Начальник Михайлова не на шутку встревожился. Нервы студента никак не поправлялись, зато чудесная фиксирующая жидкость исчезала в желудке дипломника во всевозрастающих количествах.
«Этак я домой его привезу не только неврастеником, теряющим сознание при звуке захлопывающейся двери, но вдобавок и алкоголиком, — думал как-то вечером профессор, гладя нетрезвого Михайлова по головке. — Надо что-то делать».
Думский нашел троих главных организаторов ежедневного психологического шоу с участием Михайлова — разновысоких, разномастных и разновозрастных мужиков, но имеющих одинаково нагловатые глаза, которые бывают у околачивающихся в подворотнях подростков. Профессор, что-то пробормотав об излишней впечатлительности студента, передал зачинщикам бутылку спирта.
Результат этой душеспасительной беседы оказался неожиданным: теперь тяжелые предметы стали падать вдвое чаще — не только когда Михайлов уходил с палубы, но и когда он появлялся на ней. Нечестные вивисекторы решили заработать на дипломнике побольше, решив, что профессор является как раз той самой сказочной коровой, доящейся небесной росой.
— А вы обратитесь лучше к боцману, — сказал капитан Думскому, услышав от него про несчастного Костю. — Он имеет большой авторитет у команды. Попробуйте, потолкуйте о значении и пользе для народного хозяйства ваших исследований, поговорите по душам. Думаю, он поймет и поможет.
И профессор, пригласив боцмана в свою каюту, поговорил.
— Это дело поправимое, — на прощанье сказал боцман, пряча свою бутылку во внутренний карман бушлата.
Вечером того же дня он зазвал всех троих шутников в носовую баню.
— Я с вами, ребята, про студента поговорить хочу, — подозрительно задушевно начал боцман.

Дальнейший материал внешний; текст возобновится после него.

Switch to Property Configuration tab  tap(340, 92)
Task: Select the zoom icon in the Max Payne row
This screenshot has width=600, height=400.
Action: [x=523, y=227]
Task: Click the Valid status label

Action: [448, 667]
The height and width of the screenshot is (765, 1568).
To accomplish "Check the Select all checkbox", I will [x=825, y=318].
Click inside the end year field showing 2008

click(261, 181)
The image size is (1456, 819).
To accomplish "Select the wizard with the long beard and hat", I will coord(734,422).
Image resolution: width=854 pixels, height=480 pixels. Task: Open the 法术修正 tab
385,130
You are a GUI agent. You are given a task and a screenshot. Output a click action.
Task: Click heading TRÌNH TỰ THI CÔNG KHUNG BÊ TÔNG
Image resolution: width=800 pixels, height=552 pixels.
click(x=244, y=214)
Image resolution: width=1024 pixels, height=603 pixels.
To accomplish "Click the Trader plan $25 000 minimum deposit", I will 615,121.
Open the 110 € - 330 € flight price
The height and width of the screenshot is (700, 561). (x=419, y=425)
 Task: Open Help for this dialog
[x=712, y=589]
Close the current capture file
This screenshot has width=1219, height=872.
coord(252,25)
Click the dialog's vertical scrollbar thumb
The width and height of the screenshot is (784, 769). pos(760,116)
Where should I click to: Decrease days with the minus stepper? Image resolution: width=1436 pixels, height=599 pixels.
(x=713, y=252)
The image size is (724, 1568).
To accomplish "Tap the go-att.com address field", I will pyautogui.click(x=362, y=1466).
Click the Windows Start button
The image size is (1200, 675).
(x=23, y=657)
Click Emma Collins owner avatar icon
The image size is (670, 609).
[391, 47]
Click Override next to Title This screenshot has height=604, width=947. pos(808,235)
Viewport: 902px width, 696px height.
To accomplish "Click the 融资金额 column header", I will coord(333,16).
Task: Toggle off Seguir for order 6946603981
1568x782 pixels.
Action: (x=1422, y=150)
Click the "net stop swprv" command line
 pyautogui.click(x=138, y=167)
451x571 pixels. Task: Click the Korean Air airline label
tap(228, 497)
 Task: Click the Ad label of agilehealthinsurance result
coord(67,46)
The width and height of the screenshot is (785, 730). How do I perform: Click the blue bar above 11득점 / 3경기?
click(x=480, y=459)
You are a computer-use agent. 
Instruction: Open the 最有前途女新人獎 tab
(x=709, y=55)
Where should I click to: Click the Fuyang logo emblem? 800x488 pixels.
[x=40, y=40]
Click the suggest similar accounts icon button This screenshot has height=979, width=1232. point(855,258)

— Что, Петрович, профессор и тебе поставил? — фамильярно перебил его один из застрельщиков. — Этот студент — золотое дно! Мы на его нервах весь рейс косыми ходить будем. Знаешь, сколько у профессора спирта? Кита утопить можно, честное слово!
— Нет, ребята, — отвечал боцман. — Мне профессор все про науку объяснил. И потом, — добавил боцман сумрачно, — я, не в пример вам, слово свое держу. — И с этим замечанием боцман закрыл дверной засов.
— Ты что, Петрович, из-за этого студента? — спросил другой зачинщик, наслышанный о способностях боцмана по части рукопашного боя, видя, как тот пошел на них.
— И еще, — продолжал решительный Петрович. — Я свой хлеб, не в пример вам, честно отрабатываю. — И сделал еще один шаг.
На следующий день Костя впервые без приключений и обмороков донес ведро с пищевой пробой и эмбрионами до лаборатории. Трое заправил презрительно отвернулись от проходящего мимо дипломника и, как по команде, сплюнули. Боцман был человеком честным, но незатейливым и даже однообразным: огромный свежий синяк ловко закрывал левый глаз каждого шутника.